** Start of EXERCISE MATERIAL **

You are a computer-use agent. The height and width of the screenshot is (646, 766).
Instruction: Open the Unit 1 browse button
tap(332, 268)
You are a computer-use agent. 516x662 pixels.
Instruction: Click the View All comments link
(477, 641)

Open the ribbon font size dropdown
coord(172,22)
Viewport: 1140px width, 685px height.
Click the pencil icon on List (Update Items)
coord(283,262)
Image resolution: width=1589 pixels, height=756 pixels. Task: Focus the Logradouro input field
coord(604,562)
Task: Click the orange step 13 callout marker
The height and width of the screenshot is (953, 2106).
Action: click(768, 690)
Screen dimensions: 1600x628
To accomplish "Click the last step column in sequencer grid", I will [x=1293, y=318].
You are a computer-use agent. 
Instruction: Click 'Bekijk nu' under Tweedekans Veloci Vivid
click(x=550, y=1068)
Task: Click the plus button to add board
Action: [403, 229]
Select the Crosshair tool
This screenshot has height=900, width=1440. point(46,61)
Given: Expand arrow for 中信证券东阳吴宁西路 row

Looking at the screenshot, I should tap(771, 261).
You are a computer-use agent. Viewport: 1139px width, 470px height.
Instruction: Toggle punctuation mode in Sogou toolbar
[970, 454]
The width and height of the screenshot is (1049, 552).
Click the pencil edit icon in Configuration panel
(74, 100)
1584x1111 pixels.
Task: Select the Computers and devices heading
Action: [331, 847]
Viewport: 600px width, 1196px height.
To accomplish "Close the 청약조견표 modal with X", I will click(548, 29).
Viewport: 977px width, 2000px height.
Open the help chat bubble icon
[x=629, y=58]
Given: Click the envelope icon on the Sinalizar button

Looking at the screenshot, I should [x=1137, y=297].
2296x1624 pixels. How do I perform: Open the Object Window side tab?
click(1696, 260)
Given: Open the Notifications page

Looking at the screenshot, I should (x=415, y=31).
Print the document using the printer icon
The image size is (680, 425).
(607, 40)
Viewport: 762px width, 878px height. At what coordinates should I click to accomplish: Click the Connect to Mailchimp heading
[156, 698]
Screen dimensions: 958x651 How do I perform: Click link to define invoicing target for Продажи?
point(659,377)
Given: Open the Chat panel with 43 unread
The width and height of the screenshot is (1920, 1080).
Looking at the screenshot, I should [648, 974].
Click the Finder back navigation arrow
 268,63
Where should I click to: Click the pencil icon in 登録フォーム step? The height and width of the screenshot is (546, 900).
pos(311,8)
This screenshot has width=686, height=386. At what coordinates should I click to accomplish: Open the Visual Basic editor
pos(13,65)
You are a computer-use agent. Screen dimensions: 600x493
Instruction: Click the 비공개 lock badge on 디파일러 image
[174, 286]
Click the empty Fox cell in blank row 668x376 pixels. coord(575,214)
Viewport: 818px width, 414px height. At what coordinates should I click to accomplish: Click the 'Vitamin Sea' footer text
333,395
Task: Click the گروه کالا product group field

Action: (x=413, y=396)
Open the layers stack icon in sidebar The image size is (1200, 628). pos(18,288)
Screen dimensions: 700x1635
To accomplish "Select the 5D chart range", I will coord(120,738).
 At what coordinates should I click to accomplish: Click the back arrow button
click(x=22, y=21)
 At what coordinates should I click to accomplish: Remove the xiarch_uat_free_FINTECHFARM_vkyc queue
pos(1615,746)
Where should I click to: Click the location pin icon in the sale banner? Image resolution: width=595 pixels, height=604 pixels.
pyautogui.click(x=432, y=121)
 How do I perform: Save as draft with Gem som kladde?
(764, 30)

** End of EXERCISE MATERIAL **

• _STATED PROBLEM_
Extract the lines from the start of the data up to and including the line that contains "Action: [403, 229]", and reproduce them without any changes.

• _REPLY_
You are a computer-use agent. The height and width of the screenshot is (646, 766).
Instruction: Open the Unit 1 browse button
tap(332, 268)
You are a computer-use agent. 516x662 pixels.
Instruction: Click the View All comments link
(477, 641)

Open the ribbon font size dropdown
coord(172,22)
Viewport: 1140px width, 685px height.
Click the pencil icon on List (Update Items)
coord(283,262)
Image resolution: width=1589 pixels, height=756 pixels. Task: Focus the Logradouro input field
coord(604,562)
Task: Click the orange step 13 callout marker
The height and width of the screenshot is (953, 2106).
Action: click(768, 690)
Screen dimensions: 1600x628
To accomplish "Click the last step column in sequencer grid", I will [x=1293, y=318].
You are a computer-use agent. 
Instruction: Click 'Bekijk nu' under Tweedekans Veloci Vivid
click(x=550, y=1068)
Task: Click the plus button to add board
Action: [403, 229]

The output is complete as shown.